Я у порога абсурдного поступка. Я представляю, как, перевоплощенные в дело рук своих, торжокские девушки будут висеть на плече черной вешалки с дымчатым авангардным безумием, под которой будут стоять замшевые туфельки, открытые приключениям с внутренней стороны.
(всю эту безмятежность)
Еще потормозить. Мне нужна кожаная косуха – этот универсальный международный знак того, что люди справляются, в любых ситуациях. Он немедленно обнаруживается, как будто здесь все устроено так, что произвольная мысль вызывает к жизни объекты, а не наоборот. Приподнимаю вальяжный воротник. В зеркале я вижу какого-то «нашего резидента» – тренированного, мобильного и… да, сексуального, пожалуй. С длинной царапиной на чернокожем курточном плече.
Вдруг становится так тошнотворно, точно я начинаю вытекать сама из себя, как краска из тюбика, и этому есть простая причина – нажатие, жесткость. Кажется, меня оставили все, кто стоял по углам моего мира в качестве атлантов, без кого этот мир превращается в невнятную кашу, сумятицу разнородных сил, булькающее желе. И внутри меня тоже желе – неверия в то, что и я имею форму и могу стоять в полный рост, придавая этому миру хоть какую-то (неправильную, но все-таки) форму. Вернее, только теперь вся резкость этой оставленности доходит до моего сознания, как отложенная физическими законами вспышка разорвавшейся звезды.
Оставленность может быть такой яркой!
Я снимаю куртку (дикий, с привкусом тины стон опадает, я опять вхожу в свои границы).

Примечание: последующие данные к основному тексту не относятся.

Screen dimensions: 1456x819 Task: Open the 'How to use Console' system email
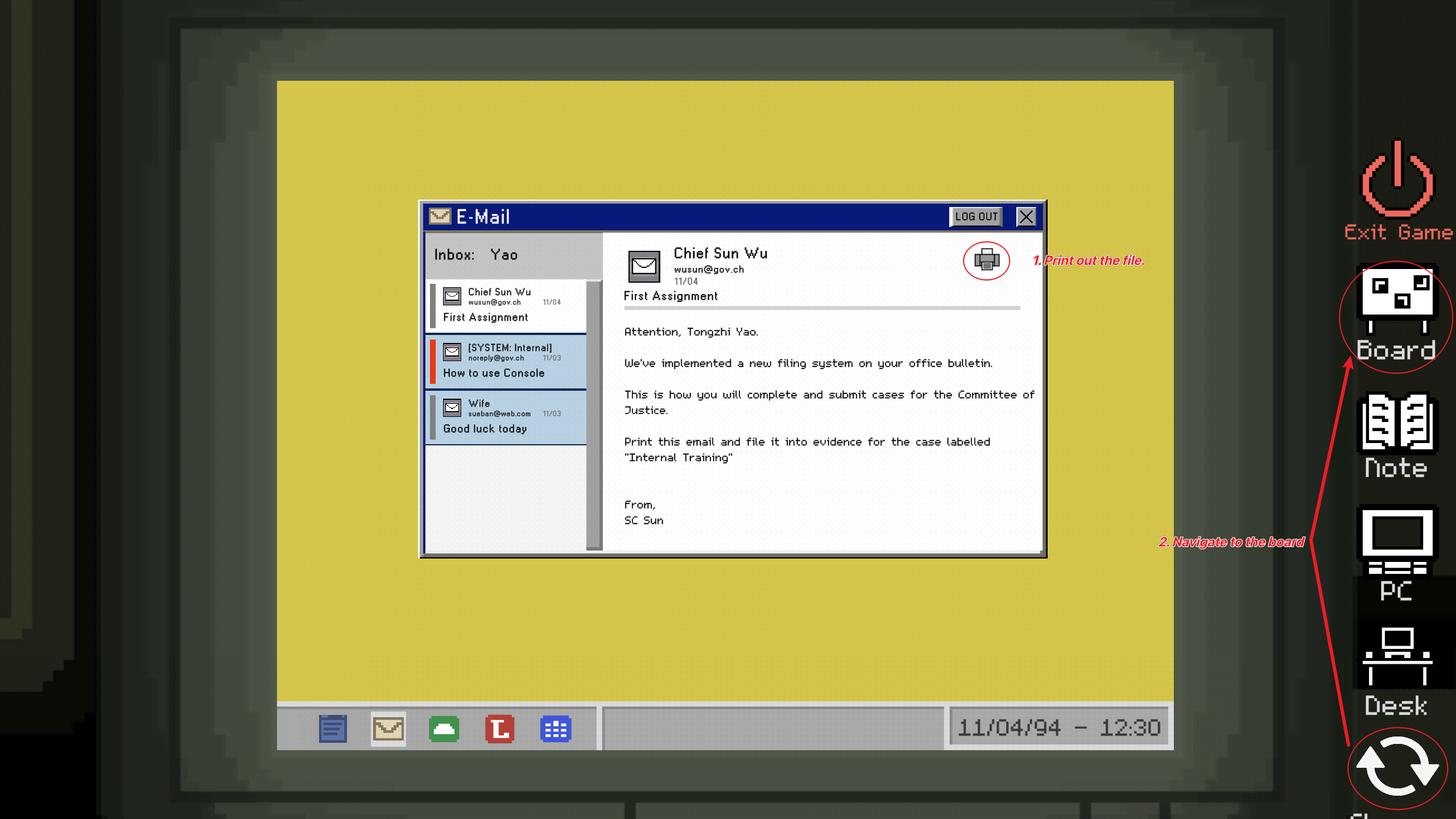click(x=506, y=360)
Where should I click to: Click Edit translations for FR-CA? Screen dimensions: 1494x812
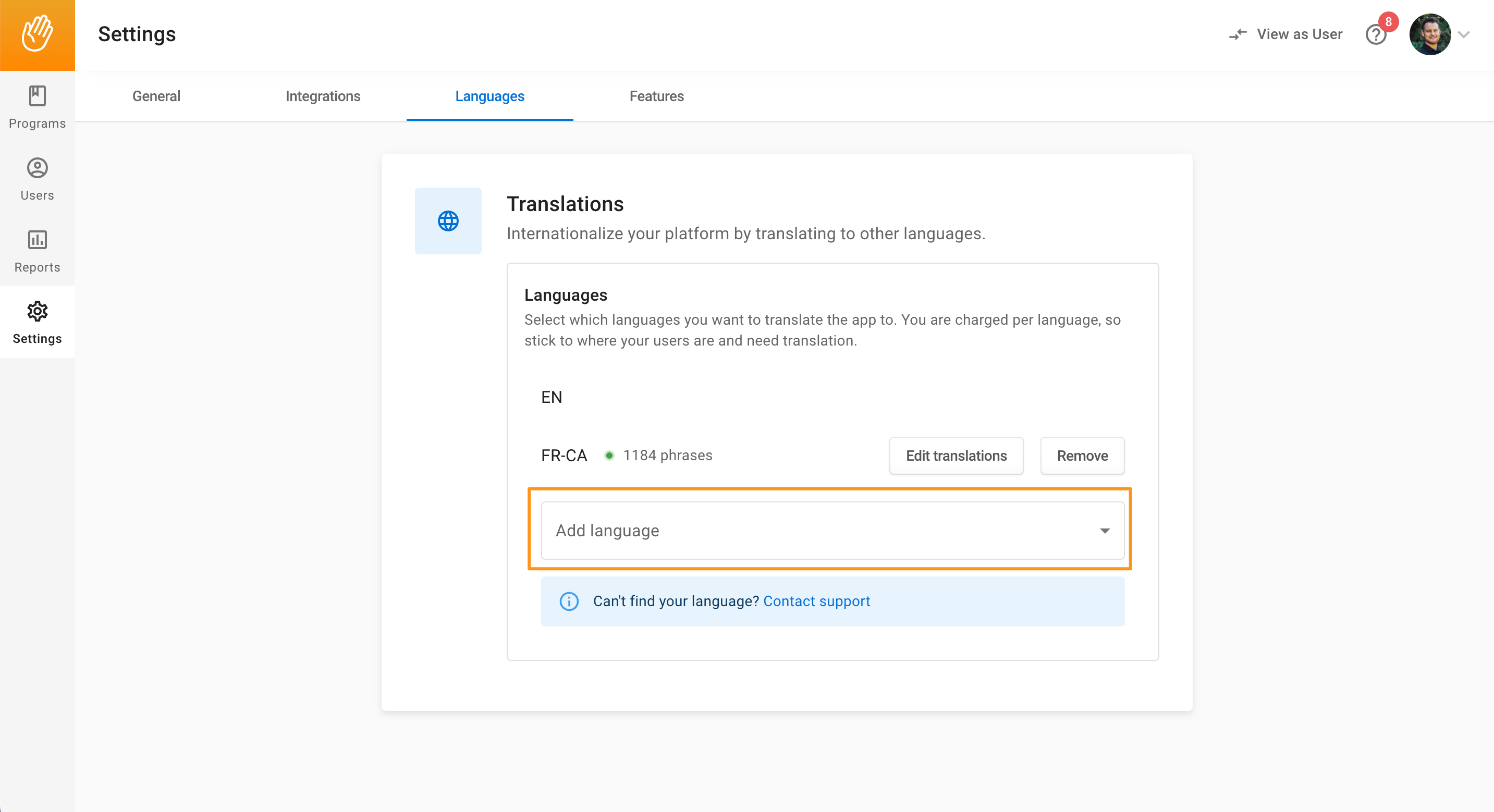tap(956, 456)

Снова набрасываю на себя.
(кожаные стенки)
Меня несет куда-то. Я пытаюсь сбавить эту скорость проникновения в отсутствующего другого.
А фитнес-тренер сбивает студентку Сорбонны, выруливающую на велосипеде во двор его клуба; позже увольняется и уезжает в Индию. Для нее все обошлось, не считая царапины на лайковой куртке (подарок родителей) и какой-то общей сбитости с курса, разочарования в собственном теле и законах физики (о последних, впрочем, она почти не думала – думала о Лакане). Девушка живет неподалеку, от сопровождения невольным обидчиком отказывается, молча идет прочь и сама ведет свой велосипед.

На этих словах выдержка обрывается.